I huff out a laugh, “Rook blames him for fucking climate change.”
If it was possible, he’d blame Easton Sinclair for every bad thing on the planet. It’s not like I blame him; Stephen’s son had never been a nice guy. A toxic, manipulative golden boy with a misogynistic streak a mile wide.
He’d not only put Sage through living hell, but he’d harassed Briar early on, and Gods knows he’s been battling his ego against every single one of the boys since he could fucking talk. So like his father in the way they have to make sure everyone is aware that they have the biggest dick in the room, completely unaware that we all know they bust too quickly and couldn’t find the clit with a compass.
“Let’s be honest,” I continue. “Rook’s just looking for an excuse to burn the other side of his face off. He has no actual proof other than that. You heard about the other body they found yesterday. Do we really think the guy who almost threw up during a frog dissection our sophomore year of high school could murder someone?”
After struggling with trying to wiggle out of my pants for far too long, a light bulb finally dings inside of my brain. I slide the phone onto the counter, pressing the speaker button so that I can undress without having to be an acrobat.
“As much as I hate that fucking prick, I don’t think he has the guts to leave a woman’s torso on the front steps of city hall, even if he’s doing his daddy’s bidding.”
Two body parts from two separate people, within a week apart. It makes my stomach curl, knowing whoever is doing this has a mission, one that I can’t shake is tied to us.
“Haley Townson.” I say her name softly, a whisper of remembrance, “She was graduating valedictorian this year. That’s whose torso it was. This killer, he doesn’t care about being discreet or hiding. He wants us to know him.”
It would’ve been much easier for this unknown threat to go after someone with less popularity, a woman or girl that would draw less attention to their actions, but they are purposely going after targets with status.
They want to be caught.

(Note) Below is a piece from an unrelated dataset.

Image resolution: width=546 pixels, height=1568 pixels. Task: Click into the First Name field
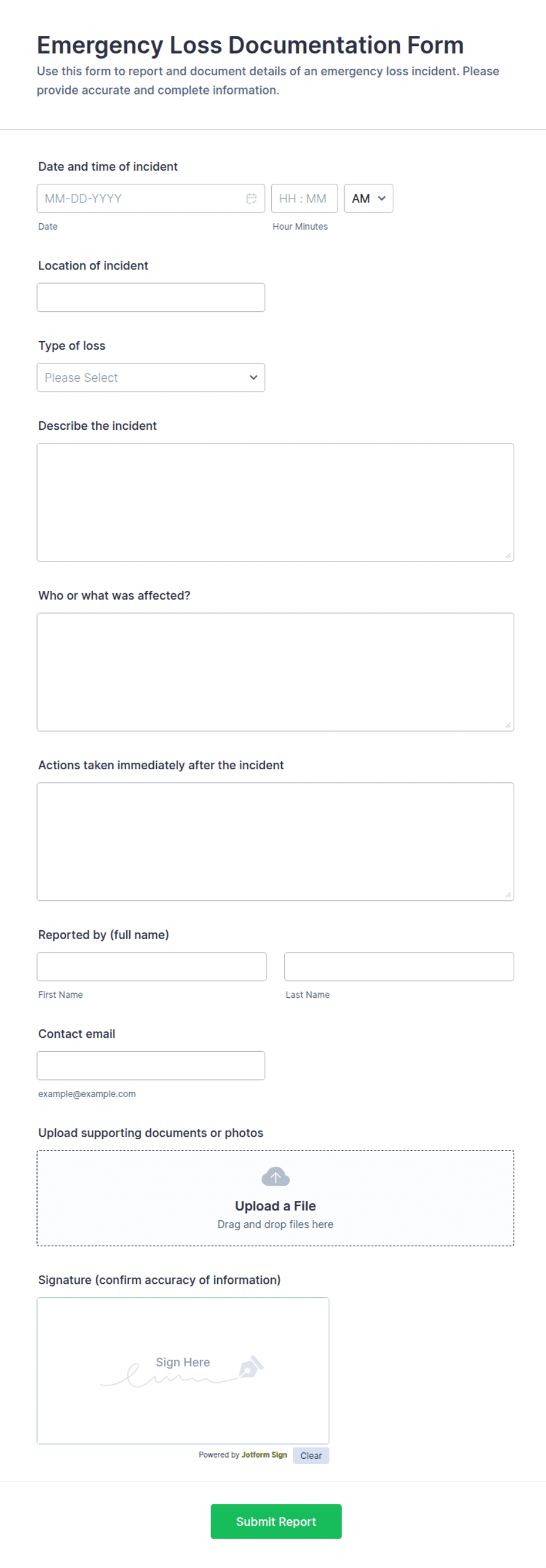[x=151, y=967]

They want us to know we are the final target of these killings. If the bodies weren’t enough, the latest message scrawled across Hayley’s belly was.
I’ll only stop if you do.
Stop looking into things. Stop killing people on their payroll.

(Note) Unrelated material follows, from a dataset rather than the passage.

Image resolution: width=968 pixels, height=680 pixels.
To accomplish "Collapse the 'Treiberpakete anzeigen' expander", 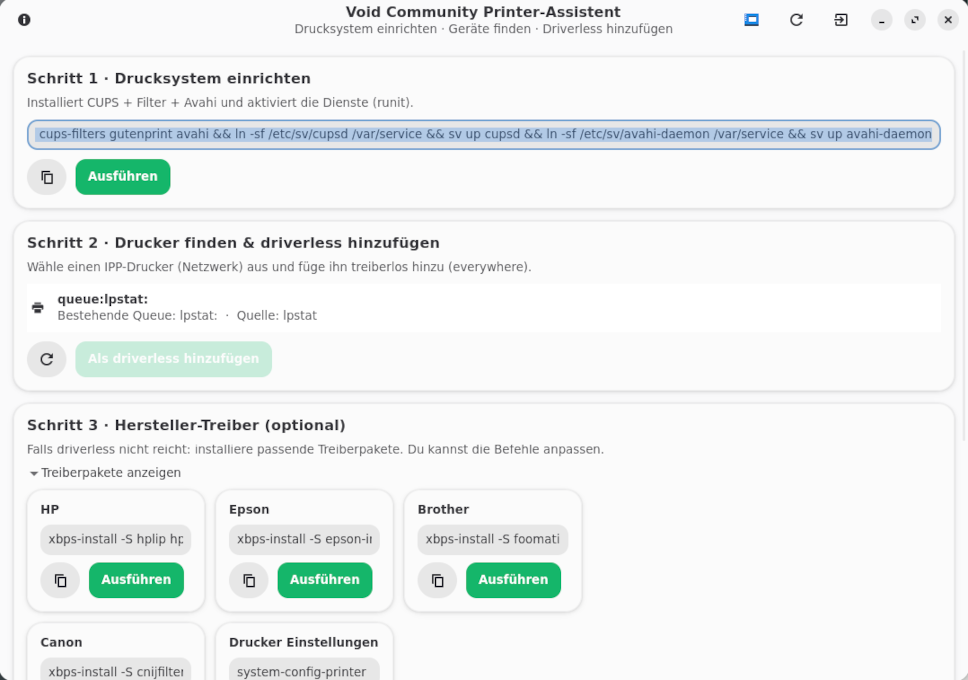I will pyautogui.click(x=105, y=473).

It’s a pendulum swinging lower and lower by the section. Either let it slice into you or give in. Either way, people are going to die, whether by the hand of a copycat murderer or sold into sex slavery.
Neither sits well with me, and it feels like this constant weight of picking the lesser evil.

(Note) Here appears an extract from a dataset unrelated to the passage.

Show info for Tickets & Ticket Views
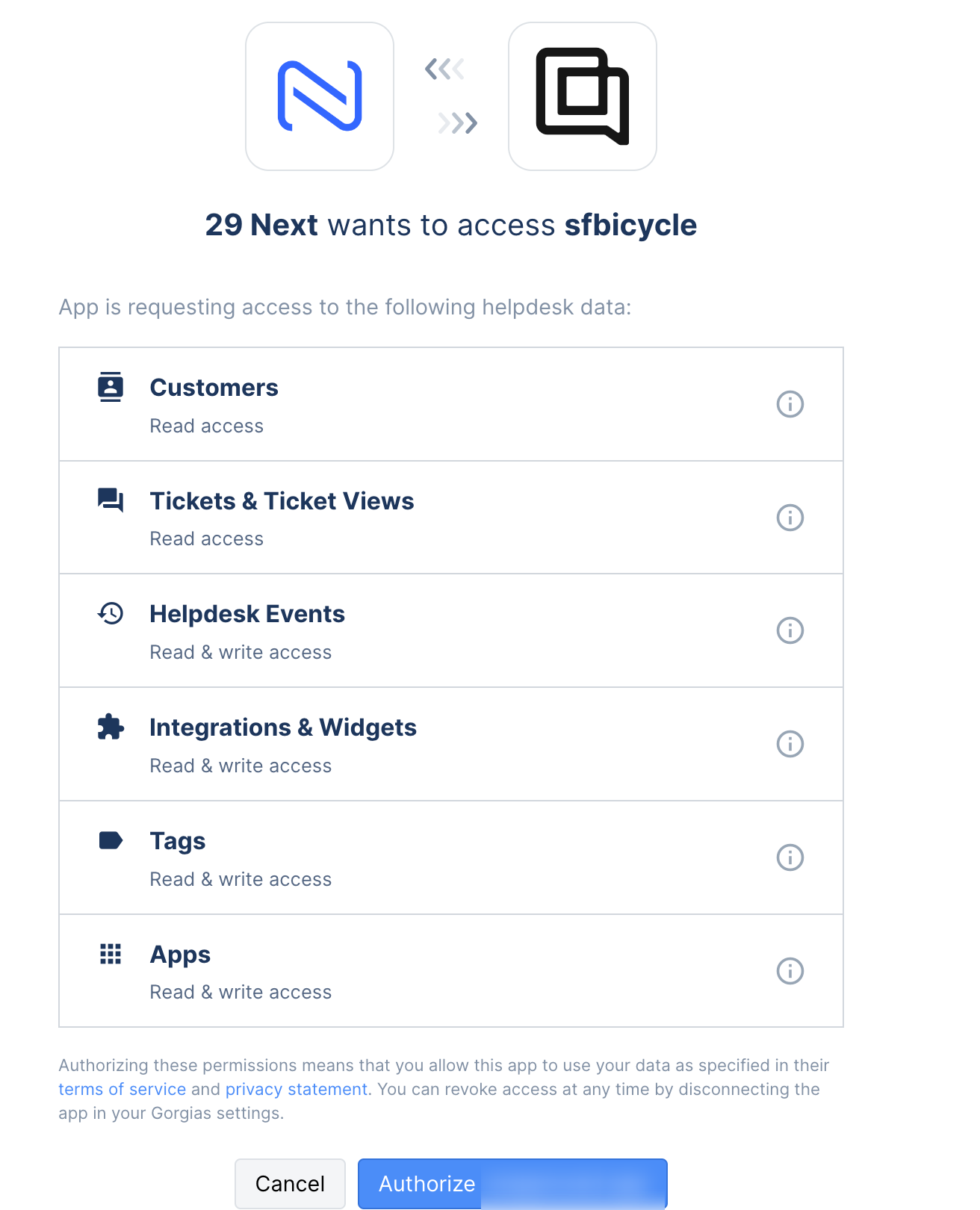Screen dimensions: 980x1210 [790, 518]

I’m pulling my shirt off my head, leaving me in nothing but a bra and underwear, when Briar catches me off guard with her next question.
“You don’t think it’s Thatcher? Copying his dad’s technique? It would make the most sense—”
“No, it wouldn’t,” I interrupt, my eyebrows furrowed, watching my face fall in the wall-length mirror in front of me. “You can think what you want about him, but the last thing he would do is put the boys at risk. You have to know that. Regardless of who his father was, he would not do that to them. Leaving random body parts around would do nothing but bring unwanted attention. So no, I don’t think it’s Thatch. You shouldn’t either.”
He’s also too precise and too talented to sling his work out in public, but I can’t say that. I promised him I wouldn’t say anything about what he told me or showed.I’d given him my word, and his extracurricular activities aren’t my secrets to share.